=== What the exercise asks ===
With the material below, print exactly the lines between the line holding "Biotinidas, P- (67, 1324)" and the line holding "75013 - Glacière", inclusive. Add nothing else.

=== Recorded data ===
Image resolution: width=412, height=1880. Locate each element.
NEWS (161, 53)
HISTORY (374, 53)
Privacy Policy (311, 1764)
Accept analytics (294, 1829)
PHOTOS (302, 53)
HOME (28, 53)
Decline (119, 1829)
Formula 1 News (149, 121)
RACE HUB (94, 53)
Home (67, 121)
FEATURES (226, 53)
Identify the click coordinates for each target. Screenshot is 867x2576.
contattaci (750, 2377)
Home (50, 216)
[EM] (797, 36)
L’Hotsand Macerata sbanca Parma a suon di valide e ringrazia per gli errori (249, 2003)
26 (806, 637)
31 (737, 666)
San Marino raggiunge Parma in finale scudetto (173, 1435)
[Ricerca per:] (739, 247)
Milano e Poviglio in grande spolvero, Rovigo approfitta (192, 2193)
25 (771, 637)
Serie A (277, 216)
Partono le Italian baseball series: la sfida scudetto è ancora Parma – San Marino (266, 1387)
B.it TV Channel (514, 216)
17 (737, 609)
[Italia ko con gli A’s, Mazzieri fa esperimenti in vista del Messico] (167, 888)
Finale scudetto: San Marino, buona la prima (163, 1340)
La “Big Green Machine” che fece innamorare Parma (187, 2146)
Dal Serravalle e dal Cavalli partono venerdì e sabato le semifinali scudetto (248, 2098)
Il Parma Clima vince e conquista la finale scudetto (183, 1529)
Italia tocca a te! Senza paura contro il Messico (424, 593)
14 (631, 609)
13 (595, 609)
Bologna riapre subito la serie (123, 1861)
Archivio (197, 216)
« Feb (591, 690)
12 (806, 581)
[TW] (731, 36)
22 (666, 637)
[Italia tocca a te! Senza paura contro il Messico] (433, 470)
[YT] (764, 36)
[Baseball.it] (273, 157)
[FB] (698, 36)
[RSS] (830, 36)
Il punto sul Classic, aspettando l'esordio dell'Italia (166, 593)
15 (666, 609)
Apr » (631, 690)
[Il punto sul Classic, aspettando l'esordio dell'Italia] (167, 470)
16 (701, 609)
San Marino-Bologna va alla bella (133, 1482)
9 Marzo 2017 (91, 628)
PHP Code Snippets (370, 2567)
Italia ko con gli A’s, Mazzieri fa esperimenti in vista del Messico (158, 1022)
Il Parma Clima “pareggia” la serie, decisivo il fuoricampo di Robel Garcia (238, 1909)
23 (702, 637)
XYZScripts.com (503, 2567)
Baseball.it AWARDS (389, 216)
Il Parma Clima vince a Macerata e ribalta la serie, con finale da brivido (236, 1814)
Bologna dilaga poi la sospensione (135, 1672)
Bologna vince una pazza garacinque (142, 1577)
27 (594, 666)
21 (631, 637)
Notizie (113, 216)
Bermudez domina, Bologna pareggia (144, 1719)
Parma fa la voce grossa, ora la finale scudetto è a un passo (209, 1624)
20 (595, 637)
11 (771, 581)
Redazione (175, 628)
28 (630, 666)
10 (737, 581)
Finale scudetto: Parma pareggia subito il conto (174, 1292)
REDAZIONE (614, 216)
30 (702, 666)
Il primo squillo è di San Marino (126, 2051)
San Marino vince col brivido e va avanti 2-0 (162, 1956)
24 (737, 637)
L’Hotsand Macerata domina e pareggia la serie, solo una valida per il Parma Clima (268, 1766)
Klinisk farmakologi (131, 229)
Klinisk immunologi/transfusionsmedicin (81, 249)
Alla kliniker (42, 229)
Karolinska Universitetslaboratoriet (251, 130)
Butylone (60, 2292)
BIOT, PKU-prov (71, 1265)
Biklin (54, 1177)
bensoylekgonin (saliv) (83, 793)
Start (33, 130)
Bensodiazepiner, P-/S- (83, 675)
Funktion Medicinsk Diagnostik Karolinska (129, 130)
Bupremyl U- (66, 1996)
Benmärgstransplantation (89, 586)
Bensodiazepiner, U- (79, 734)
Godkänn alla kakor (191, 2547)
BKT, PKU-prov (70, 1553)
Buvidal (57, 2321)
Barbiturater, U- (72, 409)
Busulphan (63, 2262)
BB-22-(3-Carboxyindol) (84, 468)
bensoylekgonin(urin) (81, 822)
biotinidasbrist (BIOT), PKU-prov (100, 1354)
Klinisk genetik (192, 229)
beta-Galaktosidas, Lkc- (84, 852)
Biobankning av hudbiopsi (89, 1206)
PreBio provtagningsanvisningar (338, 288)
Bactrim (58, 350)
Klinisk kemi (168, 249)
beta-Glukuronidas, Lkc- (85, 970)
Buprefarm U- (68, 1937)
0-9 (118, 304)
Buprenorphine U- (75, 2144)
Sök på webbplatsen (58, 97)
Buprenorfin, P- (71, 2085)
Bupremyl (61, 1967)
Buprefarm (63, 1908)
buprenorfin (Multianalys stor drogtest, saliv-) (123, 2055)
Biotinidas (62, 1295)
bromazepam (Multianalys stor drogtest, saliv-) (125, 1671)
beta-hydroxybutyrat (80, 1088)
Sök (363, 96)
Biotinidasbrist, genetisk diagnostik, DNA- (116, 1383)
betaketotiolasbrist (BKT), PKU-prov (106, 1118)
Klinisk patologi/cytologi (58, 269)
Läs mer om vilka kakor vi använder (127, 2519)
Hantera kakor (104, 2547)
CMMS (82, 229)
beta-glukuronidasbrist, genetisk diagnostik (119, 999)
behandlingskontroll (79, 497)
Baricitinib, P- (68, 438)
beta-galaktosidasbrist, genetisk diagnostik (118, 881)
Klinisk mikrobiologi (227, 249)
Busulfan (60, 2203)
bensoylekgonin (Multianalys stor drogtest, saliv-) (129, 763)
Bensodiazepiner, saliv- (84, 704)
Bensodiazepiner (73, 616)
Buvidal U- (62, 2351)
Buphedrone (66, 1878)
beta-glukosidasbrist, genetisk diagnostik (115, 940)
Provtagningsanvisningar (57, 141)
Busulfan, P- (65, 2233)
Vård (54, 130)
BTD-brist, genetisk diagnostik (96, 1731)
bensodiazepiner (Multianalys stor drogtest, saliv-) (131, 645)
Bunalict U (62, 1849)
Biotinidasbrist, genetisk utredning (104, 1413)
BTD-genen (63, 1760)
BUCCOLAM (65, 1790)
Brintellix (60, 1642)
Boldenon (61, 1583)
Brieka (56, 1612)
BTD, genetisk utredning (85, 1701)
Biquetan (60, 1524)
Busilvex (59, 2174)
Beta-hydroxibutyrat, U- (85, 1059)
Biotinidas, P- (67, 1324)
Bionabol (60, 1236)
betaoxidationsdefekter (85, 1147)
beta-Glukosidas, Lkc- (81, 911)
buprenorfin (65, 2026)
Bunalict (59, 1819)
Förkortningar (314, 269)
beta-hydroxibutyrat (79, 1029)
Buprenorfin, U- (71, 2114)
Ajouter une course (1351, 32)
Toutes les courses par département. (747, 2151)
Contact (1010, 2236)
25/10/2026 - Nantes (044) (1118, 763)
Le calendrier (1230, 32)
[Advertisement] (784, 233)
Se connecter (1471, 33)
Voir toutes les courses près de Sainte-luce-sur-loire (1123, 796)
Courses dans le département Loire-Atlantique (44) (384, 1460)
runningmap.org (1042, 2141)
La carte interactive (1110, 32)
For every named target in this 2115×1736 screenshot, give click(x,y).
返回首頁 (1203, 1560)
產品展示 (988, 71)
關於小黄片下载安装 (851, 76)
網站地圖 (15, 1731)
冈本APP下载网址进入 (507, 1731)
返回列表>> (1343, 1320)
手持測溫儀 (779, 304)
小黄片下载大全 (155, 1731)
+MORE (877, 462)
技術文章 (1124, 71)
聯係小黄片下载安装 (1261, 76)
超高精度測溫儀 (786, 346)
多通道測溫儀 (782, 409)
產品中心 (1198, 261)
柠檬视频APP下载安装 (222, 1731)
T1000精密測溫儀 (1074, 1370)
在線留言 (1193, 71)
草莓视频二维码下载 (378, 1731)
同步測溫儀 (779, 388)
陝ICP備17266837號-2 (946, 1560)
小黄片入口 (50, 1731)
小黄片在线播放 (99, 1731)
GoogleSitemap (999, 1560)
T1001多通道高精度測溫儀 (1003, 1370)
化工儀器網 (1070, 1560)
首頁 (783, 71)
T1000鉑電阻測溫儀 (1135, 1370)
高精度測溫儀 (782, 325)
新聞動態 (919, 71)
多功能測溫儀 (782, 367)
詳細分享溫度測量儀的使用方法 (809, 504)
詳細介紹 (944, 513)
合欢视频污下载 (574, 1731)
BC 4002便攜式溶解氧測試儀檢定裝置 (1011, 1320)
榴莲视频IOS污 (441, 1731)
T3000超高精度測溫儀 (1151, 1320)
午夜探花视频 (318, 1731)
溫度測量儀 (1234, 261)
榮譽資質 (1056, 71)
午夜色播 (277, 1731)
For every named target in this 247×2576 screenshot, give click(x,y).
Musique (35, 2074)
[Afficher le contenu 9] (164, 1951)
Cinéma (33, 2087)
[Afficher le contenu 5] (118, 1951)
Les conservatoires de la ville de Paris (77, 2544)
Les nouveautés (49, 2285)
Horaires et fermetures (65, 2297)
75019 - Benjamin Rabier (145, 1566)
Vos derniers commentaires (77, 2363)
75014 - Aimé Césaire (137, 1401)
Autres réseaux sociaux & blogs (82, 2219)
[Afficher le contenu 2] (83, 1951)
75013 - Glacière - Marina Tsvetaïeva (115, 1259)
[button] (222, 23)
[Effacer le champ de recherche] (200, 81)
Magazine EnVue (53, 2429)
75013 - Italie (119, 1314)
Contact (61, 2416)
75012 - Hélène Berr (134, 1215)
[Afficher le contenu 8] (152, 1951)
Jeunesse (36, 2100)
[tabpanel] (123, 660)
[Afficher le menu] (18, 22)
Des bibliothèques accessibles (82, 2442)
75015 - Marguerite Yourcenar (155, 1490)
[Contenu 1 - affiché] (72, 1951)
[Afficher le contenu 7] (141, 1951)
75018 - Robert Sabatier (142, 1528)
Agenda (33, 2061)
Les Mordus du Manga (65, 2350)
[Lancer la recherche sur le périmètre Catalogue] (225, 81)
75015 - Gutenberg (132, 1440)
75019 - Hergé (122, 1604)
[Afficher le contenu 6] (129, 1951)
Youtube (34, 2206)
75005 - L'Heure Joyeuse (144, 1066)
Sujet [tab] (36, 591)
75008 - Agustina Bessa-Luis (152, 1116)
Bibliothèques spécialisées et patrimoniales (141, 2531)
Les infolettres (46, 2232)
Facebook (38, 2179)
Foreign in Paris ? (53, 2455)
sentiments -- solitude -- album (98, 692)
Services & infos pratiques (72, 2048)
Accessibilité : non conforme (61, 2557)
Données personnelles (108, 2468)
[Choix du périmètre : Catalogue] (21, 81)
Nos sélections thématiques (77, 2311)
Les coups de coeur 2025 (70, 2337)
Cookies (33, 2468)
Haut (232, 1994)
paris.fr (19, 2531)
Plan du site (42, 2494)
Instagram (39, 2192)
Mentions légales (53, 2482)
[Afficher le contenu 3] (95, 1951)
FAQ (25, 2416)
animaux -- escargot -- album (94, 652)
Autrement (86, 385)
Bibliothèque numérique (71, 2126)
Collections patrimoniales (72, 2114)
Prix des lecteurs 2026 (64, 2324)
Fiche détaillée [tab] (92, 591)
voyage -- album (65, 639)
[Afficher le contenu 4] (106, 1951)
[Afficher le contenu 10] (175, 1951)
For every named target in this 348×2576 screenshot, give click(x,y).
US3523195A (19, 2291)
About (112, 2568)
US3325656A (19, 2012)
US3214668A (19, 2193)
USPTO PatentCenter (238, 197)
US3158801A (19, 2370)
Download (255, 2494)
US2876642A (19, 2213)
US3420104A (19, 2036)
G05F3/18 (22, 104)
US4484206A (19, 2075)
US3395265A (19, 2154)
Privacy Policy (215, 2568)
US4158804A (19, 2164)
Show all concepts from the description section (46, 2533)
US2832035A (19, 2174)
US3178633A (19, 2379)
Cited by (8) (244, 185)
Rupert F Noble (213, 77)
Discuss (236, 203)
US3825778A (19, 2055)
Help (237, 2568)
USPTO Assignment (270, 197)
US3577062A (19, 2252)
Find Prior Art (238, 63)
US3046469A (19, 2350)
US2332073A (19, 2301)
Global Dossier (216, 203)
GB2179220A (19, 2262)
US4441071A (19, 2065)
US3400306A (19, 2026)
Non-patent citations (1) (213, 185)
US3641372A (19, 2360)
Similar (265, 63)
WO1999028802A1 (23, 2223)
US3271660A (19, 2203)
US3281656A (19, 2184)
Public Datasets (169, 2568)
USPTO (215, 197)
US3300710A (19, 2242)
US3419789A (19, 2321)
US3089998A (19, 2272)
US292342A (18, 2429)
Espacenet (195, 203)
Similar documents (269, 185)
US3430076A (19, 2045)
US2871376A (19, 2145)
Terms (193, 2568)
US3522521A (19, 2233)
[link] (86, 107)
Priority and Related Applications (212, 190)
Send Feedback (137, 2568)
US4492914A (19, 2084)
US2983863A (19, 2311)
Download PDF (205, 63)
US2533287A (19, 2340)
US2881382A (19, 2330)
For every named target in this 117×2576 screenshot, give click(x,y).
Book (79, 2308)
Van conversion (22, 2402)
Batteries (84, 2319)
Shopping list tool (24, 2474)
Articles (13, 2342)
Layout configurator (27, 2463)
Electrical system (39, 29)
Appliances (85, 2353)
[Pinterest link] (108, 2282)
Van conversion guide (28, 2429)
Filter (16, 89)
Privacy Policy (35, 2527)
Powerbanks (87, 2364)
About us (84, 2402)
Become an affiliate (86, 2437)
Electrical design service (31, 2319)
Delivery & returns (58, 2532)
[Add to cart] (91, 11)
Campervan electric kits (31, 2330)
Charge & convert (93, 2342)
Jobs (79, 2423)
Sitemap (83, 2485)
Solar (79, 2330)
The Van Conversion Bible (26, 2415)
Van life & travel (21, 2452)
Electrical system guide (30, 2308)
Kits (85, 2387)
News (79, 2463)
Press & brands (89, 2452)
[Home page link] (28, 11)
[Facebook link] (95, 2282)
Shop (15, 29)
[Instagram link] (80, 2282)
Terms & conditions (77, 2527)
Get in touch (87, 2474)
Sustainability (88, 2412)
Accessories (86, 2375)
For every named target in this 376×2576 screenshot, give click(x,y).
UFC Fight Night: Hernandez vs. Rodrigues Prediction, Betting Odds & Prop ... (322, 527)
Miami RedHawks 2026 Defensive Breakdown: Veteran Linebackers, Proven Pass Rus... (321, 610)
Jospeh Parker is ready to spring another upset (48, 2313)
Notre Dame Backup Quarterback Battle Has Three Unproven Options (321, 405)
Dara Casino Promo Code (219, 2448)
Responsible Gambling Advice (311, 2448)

=== The completed task ===
Biotinidas, P- (67, 1324)
Bionabol (60, 1236)
betaoxidationsdefekter (85, 1147)
beta-Glukosidas, Lkc- (81, 911)
buprenorfin (65, 2026)
Bunalict (59, 1819)
Förkortningar (314, 269)
beta-hydroxibutyrat (79, 1029)
Buprenorfin, U- (71, 2114)
Ajouter une course (1351, 32)
Toutes les courses par département. (747, 2151)
Contact (1010, 2236)
25/10/2026 - Nantes (044) (1118, 763)
Le calendrier (1230, 32)
[Advertisement] (784, 233)
Se connecter (1471, 33)
Voir toutes les courses près de Sainte-luce-sur-loire (1123, 796)
Courses dans le département Loire-Atlantique (44) (384, 1460)
runningmap.org (1042, 2141)
La carte interactive (1110, 32)
For every named target in this 2115×1736 screenshot, give click(x,y).
返回首頁 (1203, 1560)
產品展示 (988, 71)
關於小黄片下载安装 (851, 76)
網站地圖 (15, 1731)
冈本APP下载网址进入 (507, 1731)
返回列表>> (1343, 1320)
手持測溫儀 (779, 304)
小黄片下载大全 (155, 1731)
+MORE (877, 462)
技術文章 (1124, 71)
聯係小黄片下载安装 (1261, 76)
超高精度測溫儀 (786, 346)
多通道測溫儀 (782, 409)
產品中心 (1198, 261)
柠檬视频APP下载安装 (222, 1731)
T1000精密測溫儀 (1074, 1370)
在線留言 (1193, 71)
草莓视频二维码下载 (378, 1731)
同步測溫儀 (779, 388)
陝ICP備17266837號-2 (946, 1560)
小黄片入口 (50, 1731)
小黄片在线播放 (99, 1731)
GoogleSitemap (999, 1560)
T1001多通道高精度測溫儀 (1003, 1370)
化工儀器網 (1070, 1560)
首頁 (783, 71)
T1000鉑電阻測溫儀 (1135, 1370)
高精度測溫儀 (782, 325)
新聞動態 (919, 71)
多功能測溫儀 (782, 367)
詳細分享溫度測量儀的使用方法 (809, 504)
詳細介紹 (944, 513)
合欢视频污下载 (574, 1731)
BC 4002便攜式溶解氧測試儀檢定裝置 (1011, 1320)
榴莲视频IOS污 (441, 1731)
T3000超高精度測溫儀 (1151, 1320)
午夜探花视频 (318, 1731)
溫度測量儀 (1234, 261)
榮譽資質 (1056, 71)
午夜色播 (277, 1731)
For every named target in this 247×2576 screenshot, give click(x,y).
Musique (35, 2074)
[Afficher le contenu 9] (164, 1951)
Cinéma (33, 2087)
[Afficher le contenu 5] (118, 1951)
Les conservatoires de la ville de Paris (77, 2544)
Les nouveautés (49, 2285)
Horaires et fermetures (65, 2297)
75019 - Benjamin Rabier (145, 1566)
Vos derniers commentaires (77, 2363)
75014 - Aimé Césaire (137, 1401)
Autres réseaux sociaux & blogs (82, 2219)
[Afficher le contenu 2] (83, 1951)
75013 - Glacière - Marina Tsvetaïeva (115, 1259)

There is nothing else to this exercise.